● AIM OF THE TASK:
From the records below, transcribe only the lines running from the one with "Ansiedade em crianças: compreendendo" through the one with "junho 2024 (568, 1204)". Keep both of those end lines.

Collected data entries

-- -- --

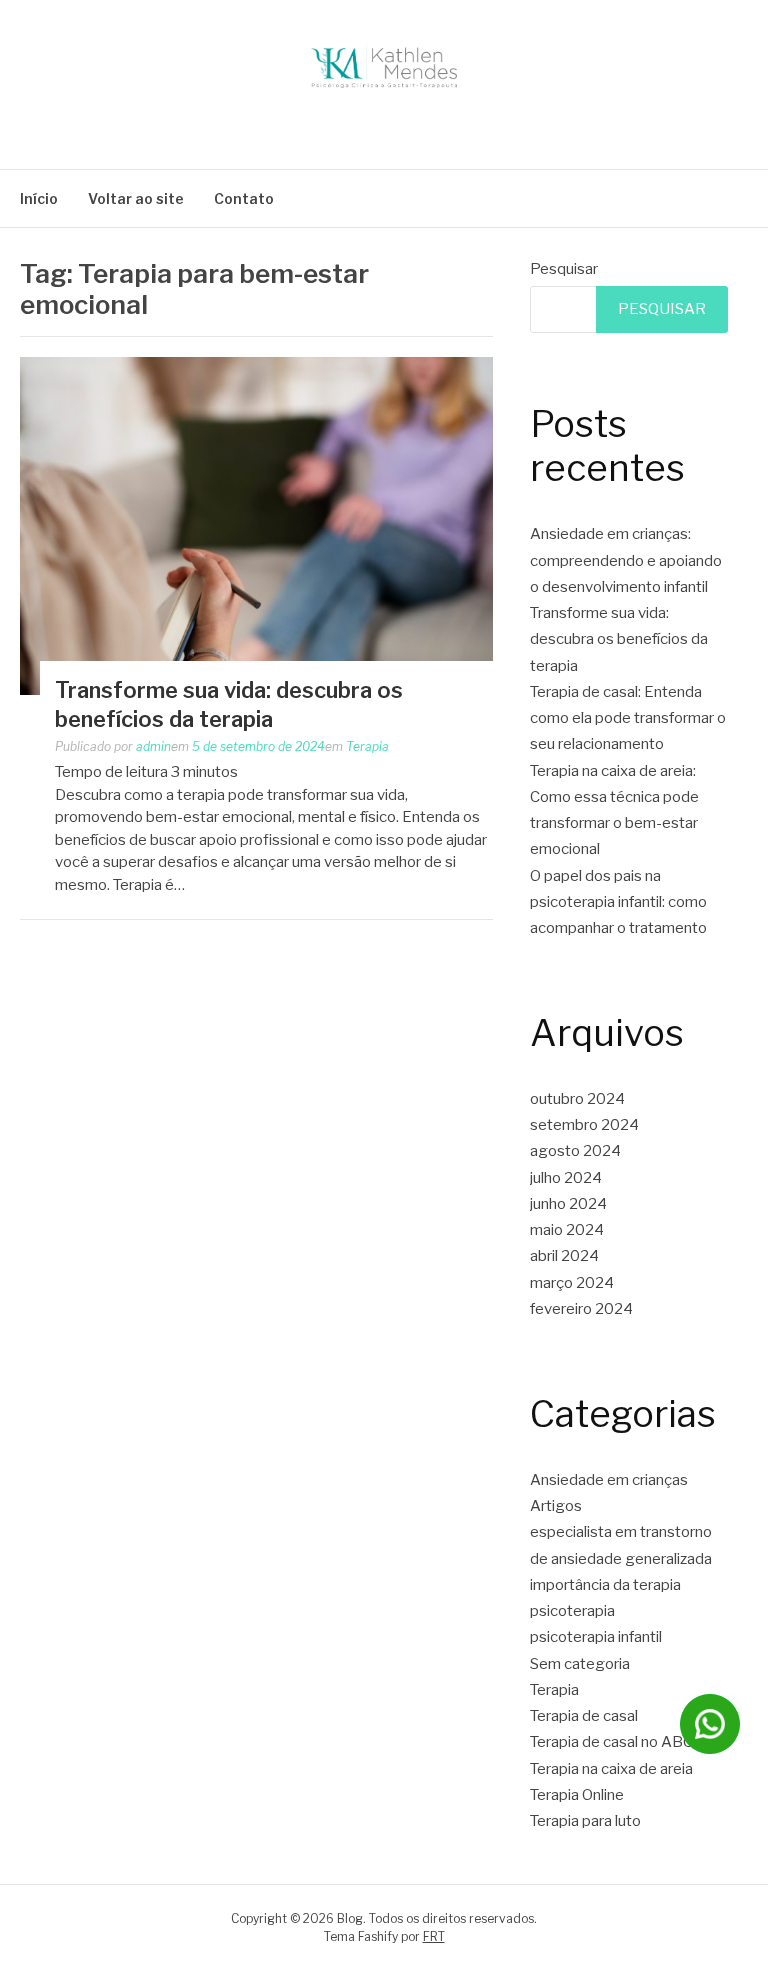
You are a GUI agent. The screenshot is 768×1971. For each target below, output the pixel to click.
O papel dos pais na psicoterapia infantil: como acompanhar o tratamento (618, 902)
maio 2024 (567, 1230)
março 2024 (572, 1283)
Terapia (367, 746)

-- -- --

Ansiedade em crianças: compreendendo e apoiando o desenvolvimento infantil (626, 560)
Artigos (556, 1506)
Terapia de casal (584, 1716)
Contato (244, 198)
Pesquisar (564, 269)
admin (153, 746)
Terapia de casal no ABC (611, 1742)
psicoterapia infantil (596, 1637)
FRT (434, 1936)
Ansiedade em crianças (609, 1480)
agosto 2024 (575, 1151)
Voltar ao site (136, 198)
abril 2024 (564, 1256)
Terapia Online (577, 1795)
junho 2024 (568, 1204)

-- -- --

● ANSWER SPACE:
Ansiedade em crianças: compreendendo e apoiando o desenvolvimento infantil (626, 560)
Artigos (556, 1506)
Terapia de casal (584, 1716)
Contato (244, 198)
Pesquisar (564, 269)
admin (153, 746)
Terapia de casal no ABC (611, 1742)
psicoterapia infantil (596, 1637)
FRT (434, 1936)
Ansiedade em crianças (609, 1480)
agosto 2024 (575, 1151)
Voltar ao site (136, 198)
abril 2024 (564, 1256)
Terapia Online (577, 1795)
junho 2024 (568, 1204)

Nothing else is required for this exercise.